Это было более чем академическим вопросом. Если бы было решено послать их обратно в Германию, то их жизнь могла бы оказаться в опасности: фанатики нацисты возложили бы на них всю тяжесть ответственности. Стремление интернированных немецких ученых вернуться домой заметно поостыло, и они сразу же оценили по достоинству английское гостеприимство.
Среди более молодых немецких физиков нашлись и такие, кто оправдал свои неудачи. Они повернули дело таким образом, что сама неудача стала для них достоинством: стали отрицать вообще свои намерения изготовить атомное взрывчатое вещество, подчеркивая работу только над «урановой машиной» и забывая, что все их замыслы были направлены прямо на создание атомной бомбы. Они хотели уверить мир, что немецкие ученые никогда не согласились бы работать над такой отталкивающей и ужасной вещью, как атомная бомба!
Так в песне о германской науке появился новый лейтмотив: Германия работала над урановой проблемой только для мирных целей, а союзники — для целей разрушения. Поэтому для нас не было сюрпризом, по крайней мере для членов миссии Алсос, когда через два года после Хиросимы Гейзенберг сообщил репортеру «Ассошиэйтед Пресс» о германском урановом котле, который он построил, чтобы получать электрическую энергию для машин, а не бомбу.
Как мир теперь знает, в таком урановом котле производится взрывчатое вещество — плутоний.
Заявление Гейзенберга — прекрасный пример того, как можно использовать полуправду. Это правда, что немецкие ученые работали над «урановой машиной», а не над бомбой, но правда также и то, что они делали это, не сумев понять и увидеть разницы между «машиной» и бомбой. Хотели-то они иметь именно бомбу! То, что всему миру теперь известно о плутонии, немецкие ученые тогда не знали, не знали до тех пор, пока им не рассказали об этом после Хиросимы.

- [ИСХОДНЫЕ ДАННЫЕ]
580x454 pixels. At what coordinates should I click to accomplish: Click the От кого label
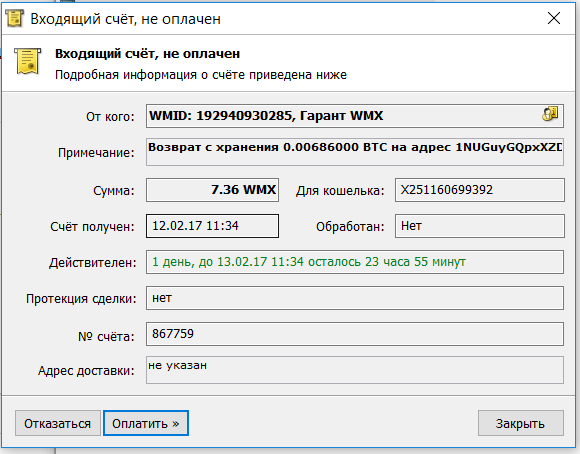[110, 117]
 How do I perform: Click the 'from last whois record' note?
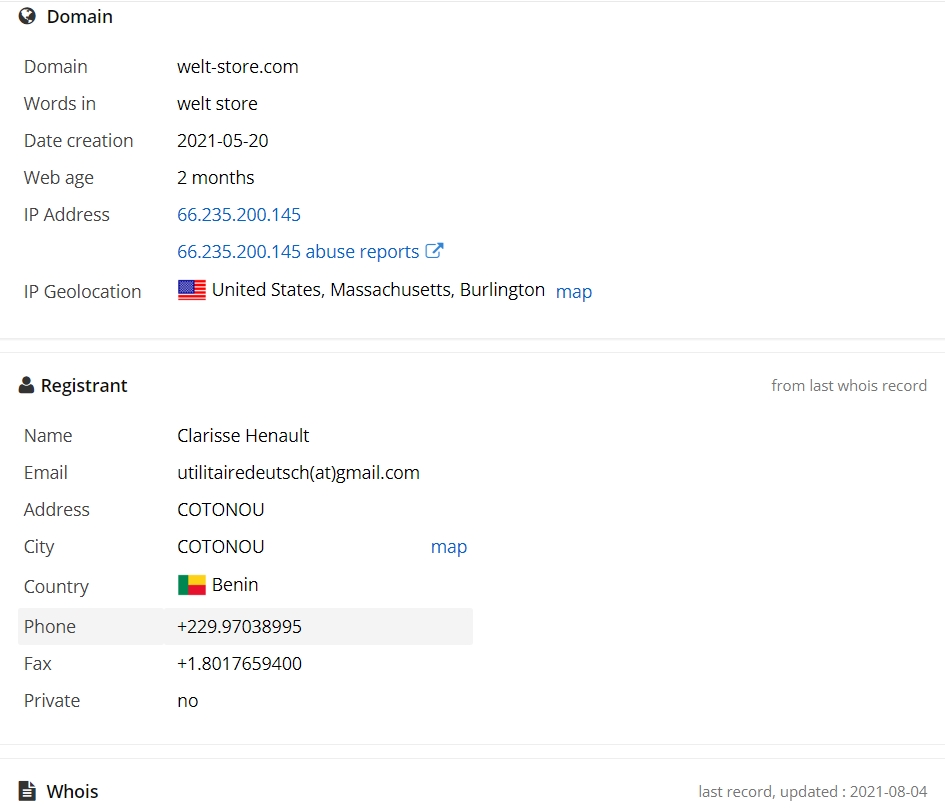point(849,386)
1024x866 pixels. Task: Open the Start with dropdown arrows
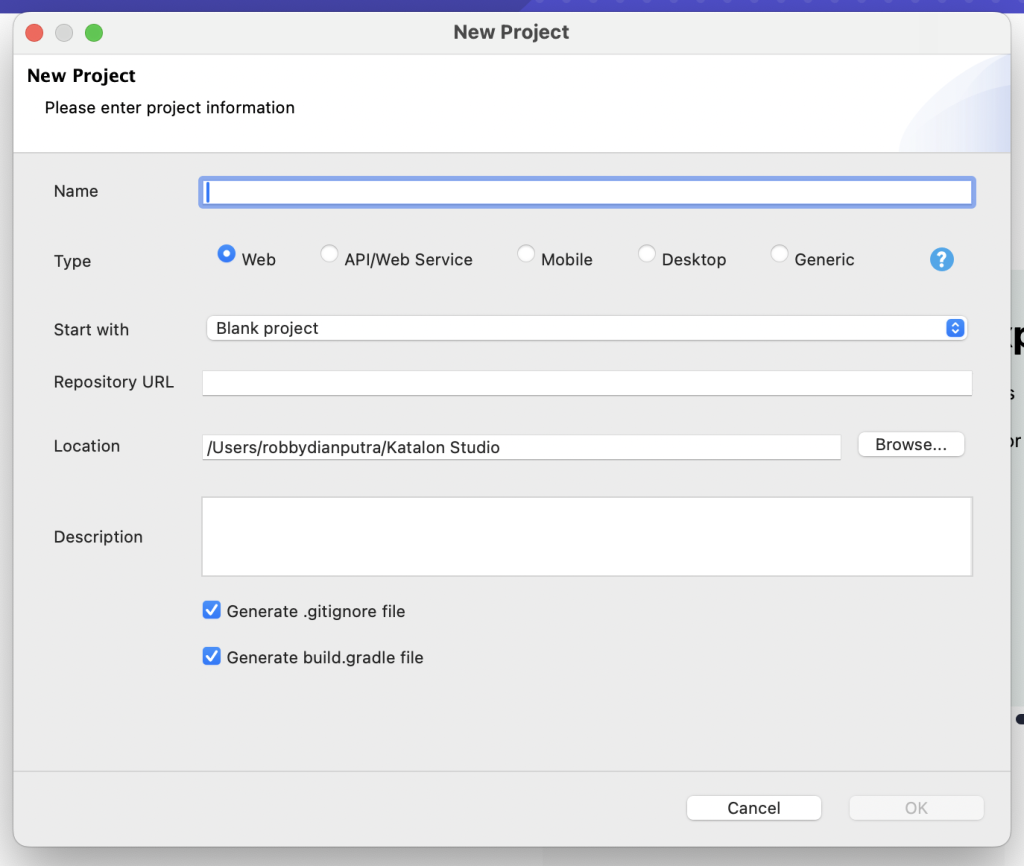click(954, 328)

==

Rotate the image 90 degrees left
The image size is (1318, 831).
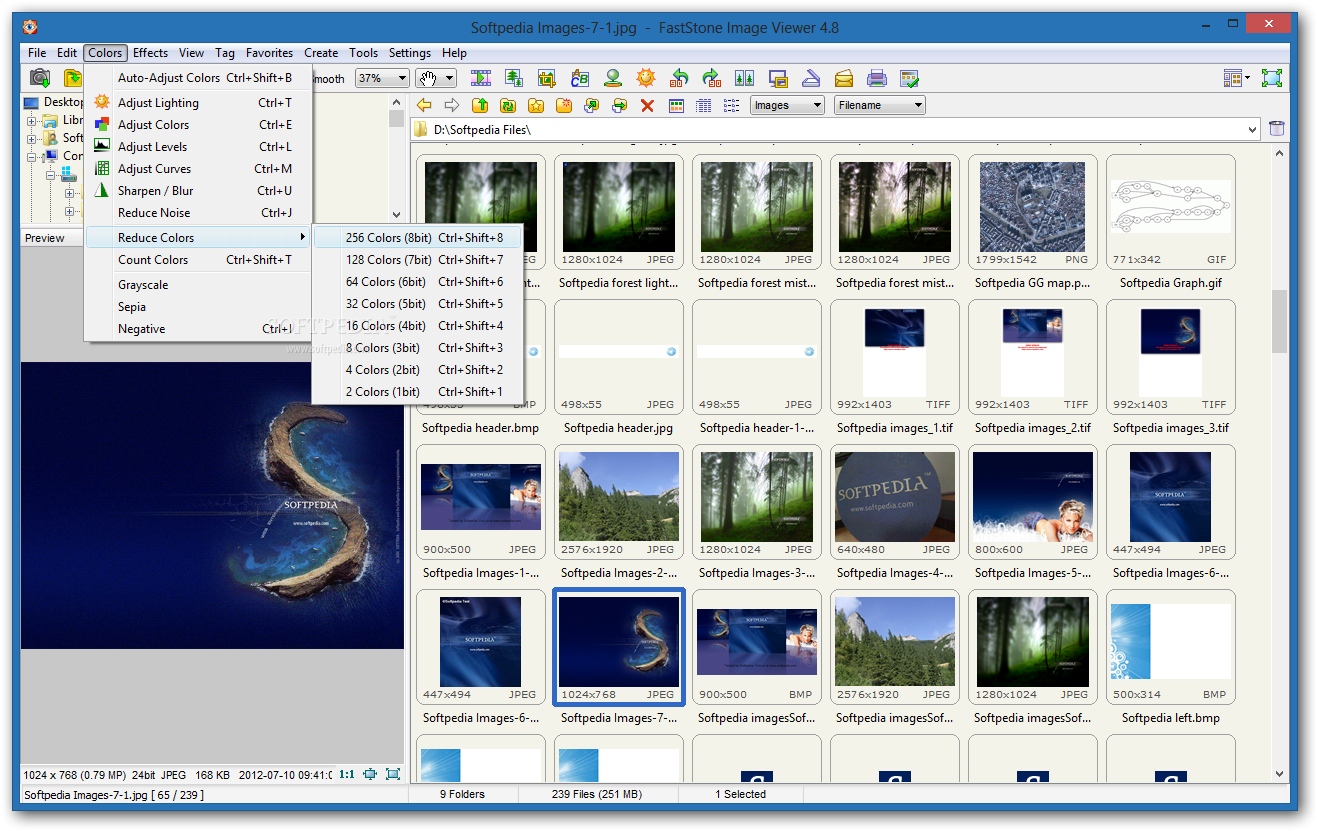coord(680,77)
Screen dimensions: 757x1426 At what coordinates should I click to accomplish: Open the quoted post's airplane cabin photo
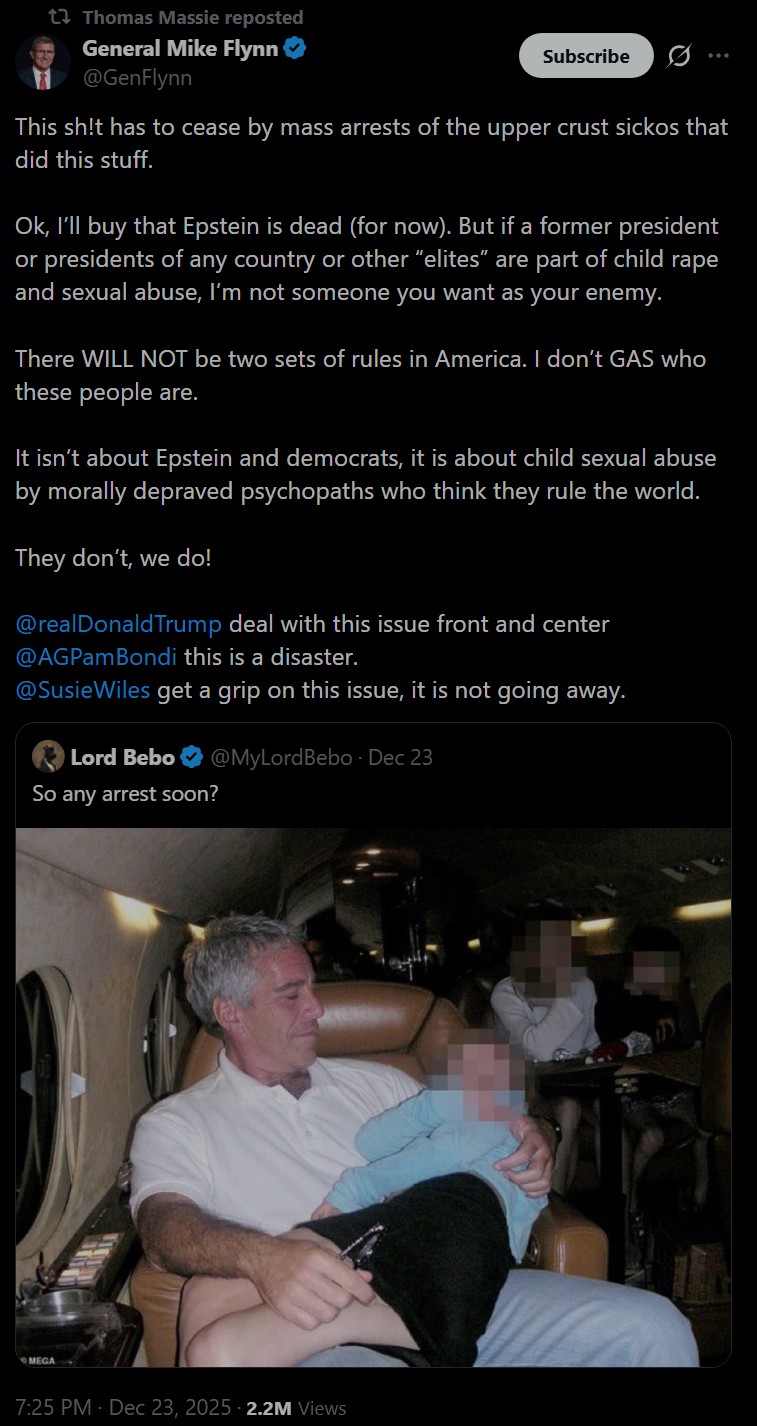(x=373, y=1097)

* * *

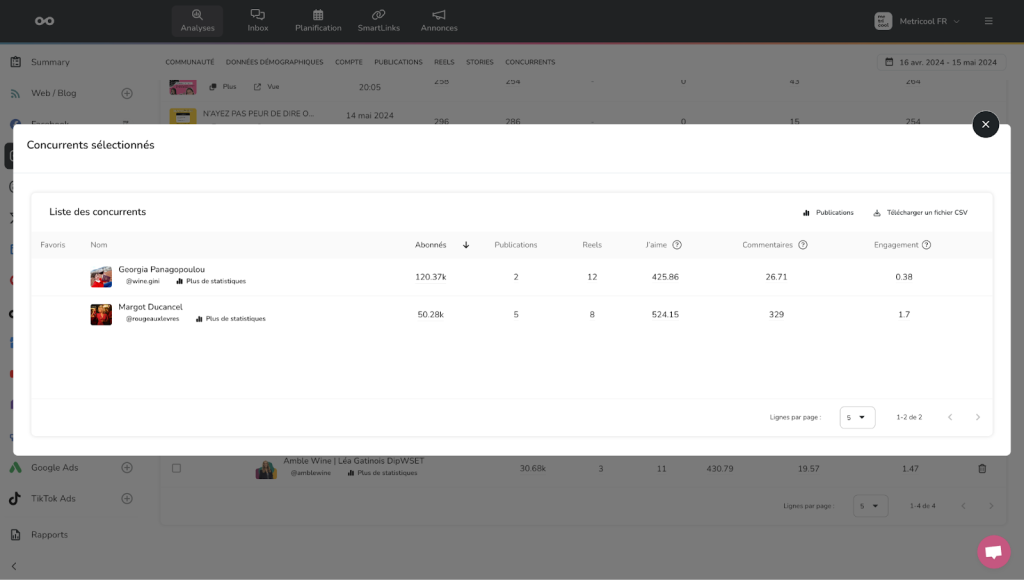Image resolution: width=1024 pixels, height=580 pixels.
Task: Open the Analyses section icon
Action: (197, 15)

- [ЗАДАНИЕ 1] Какое взрывчатое вещество, согласно исходному тексту, производится в урановом котле?
- [ЗАДАНИЕ 2]
Для каждого утверждения определите, соответствует ли оно исходному тексту, и подтвердите ответ точной цитатой:
(a) Гейзенберг рассказал репортеру «Ассошиэйтед Пресс» о германском урановом котле через два года после Хиросимы.
(b) Немецкие ученые знали о плутонии еще до Хиросимы.
(c) Стремление интернированных немецких ученых вернуться домой усилилось.
- [ЗАДАНИЕ 3] Перепишите часть исходного текста, которая начинается словами «Так в песне» и заканчивается словами «а не бомбу.», заменив «репортеру» на «корреспонденту».
Приведённые данные здесь не используются.

- [ОТВЕТ К ЗАДАНИЮ 1] В урановом котле производится плутоний.

- [ОТВЕТ К ЗАДАНИЮ 2]
(a) Да: «когда через два года после Хиросимы Гейзенберг сообщил репортеру «Ассошиэйтед Пресс» о германском урановом котле».
(b) Нет: «не знали до тех пор, пока им не рассказали об этом после Хиросимы».
(c) Нет: «Стремление интернированных немецких ученых вернуться домой заметно поостыло».

- [ОТВЕТ К ЗАДАНИЮ 3]
Так в песне о германской науке появился новый лейтмотив: Германия работала над урановой проблемой только для мирных целей, а союзники — для целей разрушения. Поэтому для нас не было сюрпризом, по крайней мере для членов миссии Алсос, когда через два года после Хиросимы Гейзенберг сообщил корреспонденту «Ассошиэйтед Пресс» о германском урановом котле, который он построил, чтобы получать электрическую энергию для машин, а не бомбу.